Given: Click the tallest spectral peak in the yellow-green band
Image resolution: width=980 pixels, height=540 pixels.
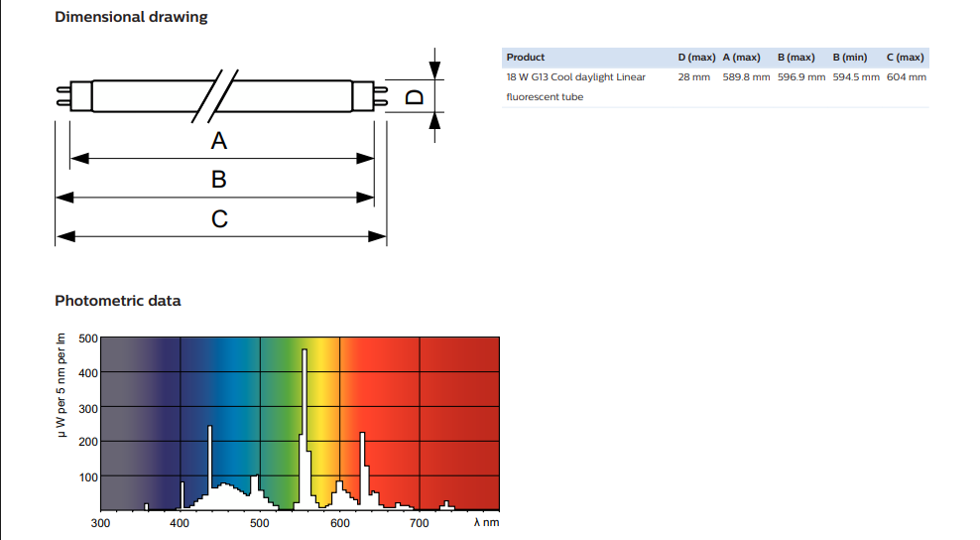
· · · · ·
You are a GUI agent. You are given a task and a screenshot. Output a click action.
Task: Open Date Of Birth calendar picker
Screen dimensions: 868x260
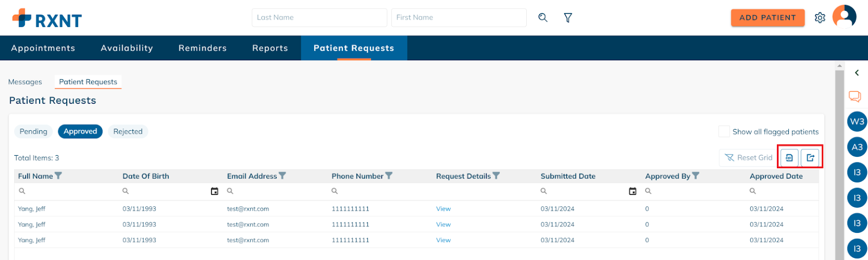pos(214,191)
· · · · ·
### Brief
In the records above, find the line with "Given: Click the"; write out exactly that line and each one after it, stopping after the line with "Image resolution: width=980".

### Solution below
Given: Click the tallest spectral peak in the yellow-green band
Image resolution: width=980 pixels, height=540 pixels.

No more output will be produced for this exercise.